Explaining that the mosaics, which were found on the floor of ancient church during the 1976 excavation, he emphasized that the mosaics were restored before being re-covered, going on to note that the mosaics were later unearthed 41 years afterward under the supervision of experts from the Antalya Restoration and Conservation Regional Laboratory Directorate.
He said that excavations are mainly conducted in and around the church, which is thought to have been located at the center of the ancient city, adding that they are trying to get a better understanding of the layout of the complex.
Saying that the parts of the site which were covered with mosaics during the period include the base slabs of the site where religious ceremonies were held during ancient times, also known as the "central naves," as well as the left and right sides of the basilica churches. Demirel explained that during excavations, the tradition of mosaics from the period was understood more clearly.
"We usually see mosaics from the late period here, which feature geometric and floral patterns. Specifically, we have discovered an inscription featuring the names of people who donated money for the construction of the building, which we discovered at the west entrance. Since the structure was protected at the foundational level, we do not see much monumental architecture left. It is a significant structure that reflects the characteristics of the period. The names of the people who donated money to the construction or made other contributions are written in inscriptions, as sponsoring figures," Demirel added.
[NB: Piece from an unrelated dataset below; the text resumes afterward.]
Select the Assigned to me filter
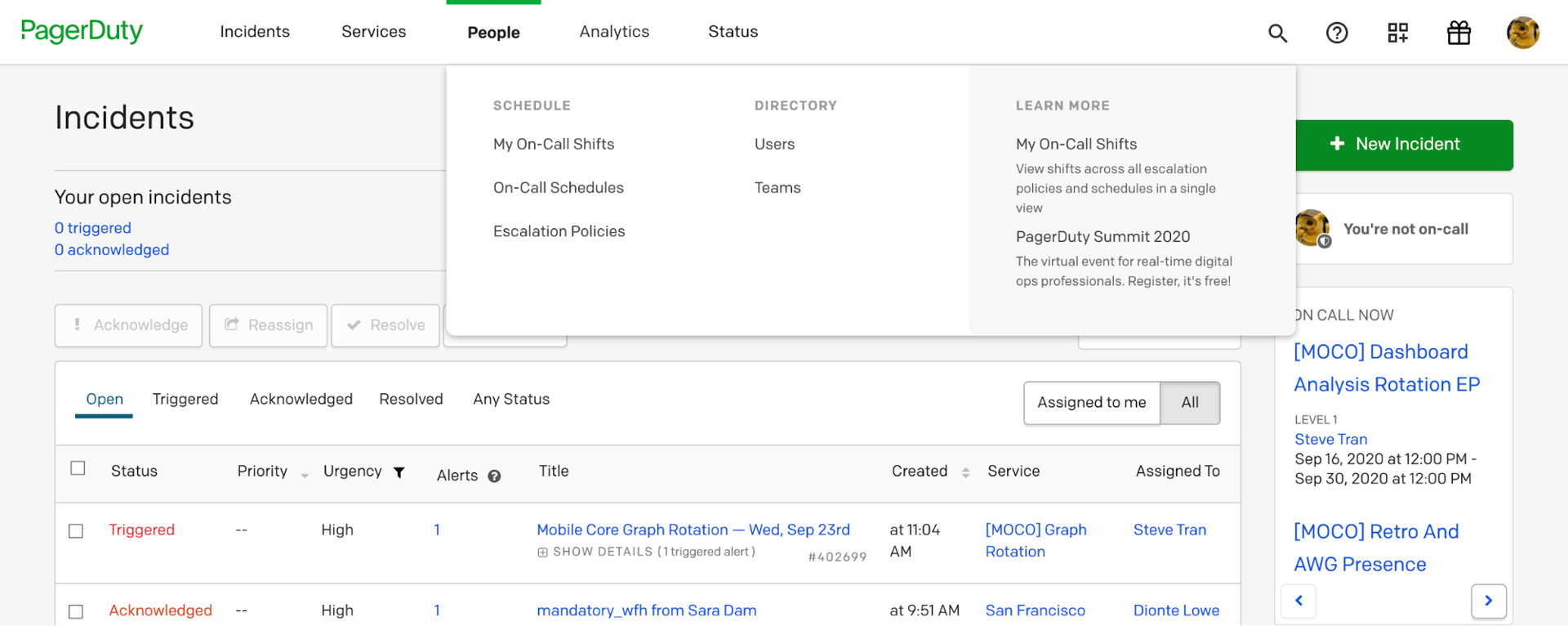This screenshot has height=626, width=1568. click(x=1091, y=403)
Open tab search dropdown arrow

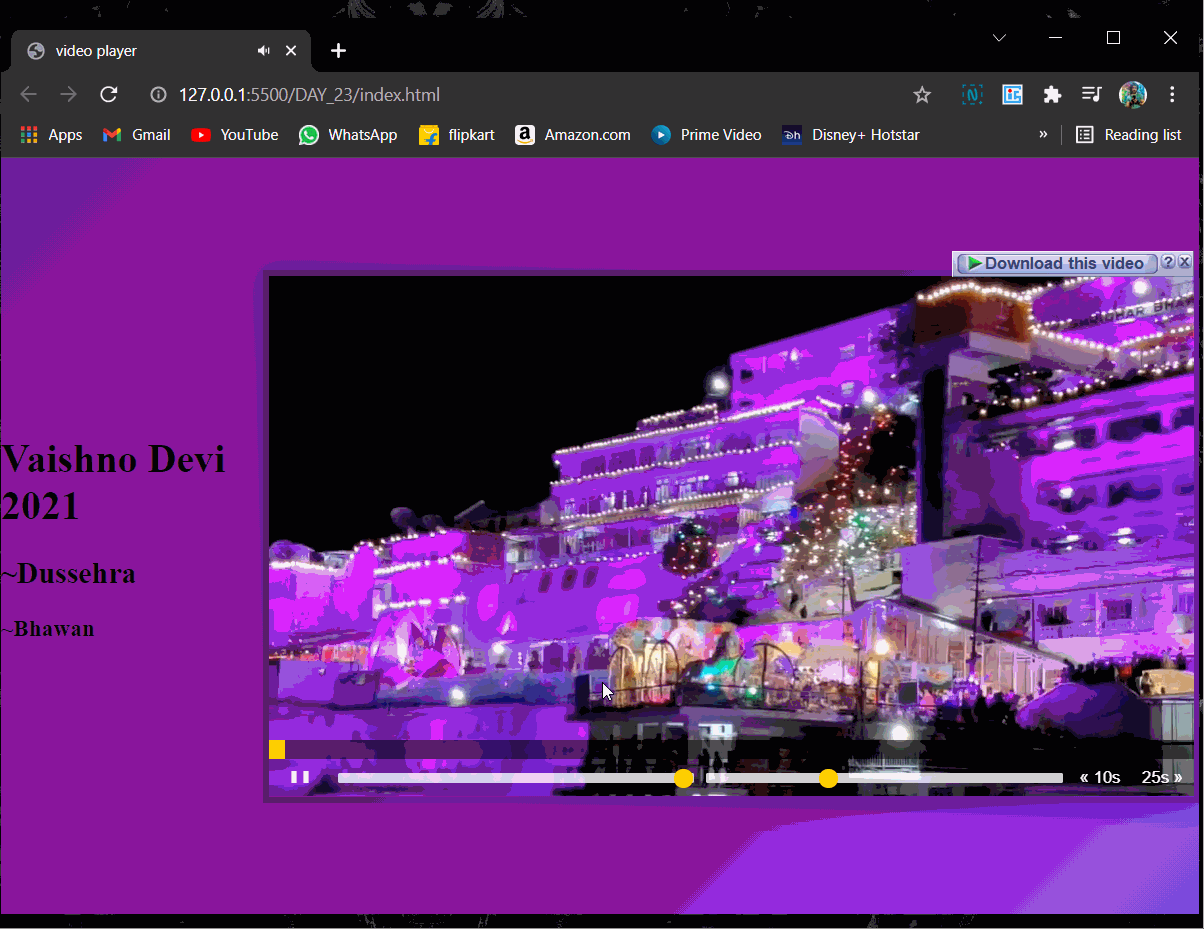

Explaining that the ruins of the ancient Byzantine walls, a three-door structure and a wall were discovered during the excavation works, Demirel said that the floor of the church was covered with mosaics made of orange, red, white and gray stones. He also said that many oil lamps and coins from the late-Roman period were also discovered in the excavation.
Kemer District Governor Mustafa Cihad Feslihan said that they aim to give people who come to Kemer on vacation an opportunity to experience its culture, too, following the completion of the excavation of the ancient city. He said that they are working to turn the area into an archeo-park and tthat they aim to bring all the ruins of the ancient city to light over the course of time.
Women sent from the Turkish Employment Agency are also participating in the excavations. Urufiye Carkit, who is participating in an excavation project for the first time in her life, removes rubble with a wheelbarrow from the excavation site. Saying that she loves her job, Carkit said she is grateful to Karaloğlu and Feslihan for their contributions to the work environment. Explaining that she is interested in history, Carkit said she is very happy when she finds an important piece in the excavations.